What it costs / the rules
  • Plumbing tax. ctx as a parameter everywhere; verbose, deliberate, like if err != nil.
  • Pass it, don't store it. A Context is request-scoped — never put one in a struct field; pass it as an argument.
  • WithValue is for request metadata only (trace IDs, auth), never for optional function parameters — it's untyped and easily abused.
  • Always release. defer cancel() even on the timeout path, or you leak the timer until it fires.

Cancellation in Go is cooperative, not preemptive: cancel() closes a channel, but a goroutine only stops if it checks ctx.Done(). A stage stuck in a pure CPU loop with no channel op and no context check will run to completion regardless. The runtime won't kill it for you — the discipline of selecting on ctx.Done() at every blocking point (and periodically in long compute loops) is yours to keep. That is the honest cost: context gives you the mechanism, not the guarantee; you supply the guarantee by using it everywhere.

Checkpoint exercise

Try it
Take the leaking pipeline from §3 (consumer reads one value, returns) and run it with goroutine-count assertions: print runtime.NumGoroutine() before the pipeline, after taking one result, and after a time.Sleep — watch the count not return to baseline.
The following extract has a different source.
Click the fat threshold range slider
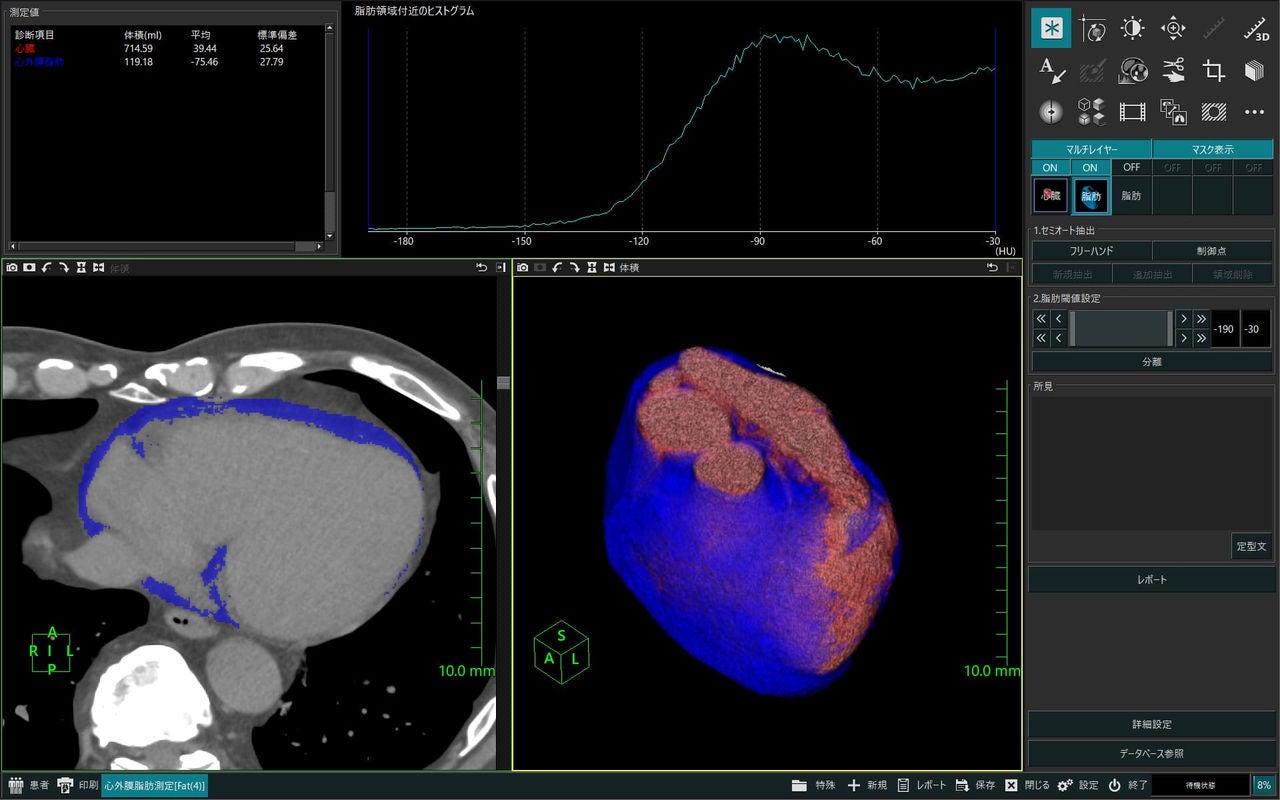Image resolution: width=1280 pixels, height=800 pixels. click(x=1120, y=328)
Now thread a context.WithCancel through every stage, add the select { case out <- v: case <-ctx.Done(): return } guard, and call cancel() after the first result. Confirm the goroutine count returns to baseline. Then answer question 2 of the five for each version: who owns each value, and what happens to that ownership when the consumer walks away? The leaking version has values whose owner is blocked forever; the fixed version gives every owner an exit.

Where this points next

Pipelines and context work because each stage owns its data and transfers it — there is nothing shared, so there is nothing to protect. But some state genuinely is shared: a connection pool, a counter, an in-memory cache that many goroutines read and write at once. Channels are the wrong shape for that — orchestrating access to a single shared map through a channel is slow and awkward. Lesson 11 covers the other half of Go concurrency: sync.Mutex, RWMutex, WaitGroup, Once, and sync/atomic; the -race detector that finds the bugs you'll otherwise ship; and the decision rule that ties this lesson to that one — channels orchestrate work; mutexes protect state — with the judgment for which to reach for.

Takeaway
One channel waits for one thing; select waits for the first of several — random among ready cases to prevent starvation, non-blocking with a default, and the home of the time.After timeout idiom. Composing goroutines as a pipeline of channel-connected stages answers "who owns the data and how does it move?": each stage owns its values, transfers them by sending, and signals end-of-stream by close — fan-out is N workers on one input, fan-in merges many outputs with a WaitGroup. The bug this all invites is the goroutine leak — a goroutine blocked forever on a channel that will never proceed, invisible until memory climbs — and the team-up fix is to make stopping as explicit as starting: context.Context, whose Done() channel closes on a cancel() or deadline and fans a stop signal through a tree of derived contexts that mirrors the call graph. The cost is honest and small — ctx threaded as an explicit first argument everywhere, cancellation that is cooperative so you must actually select on it — and the transferable habit is to design every concurrent worker with a guaranteed path to return before you start it.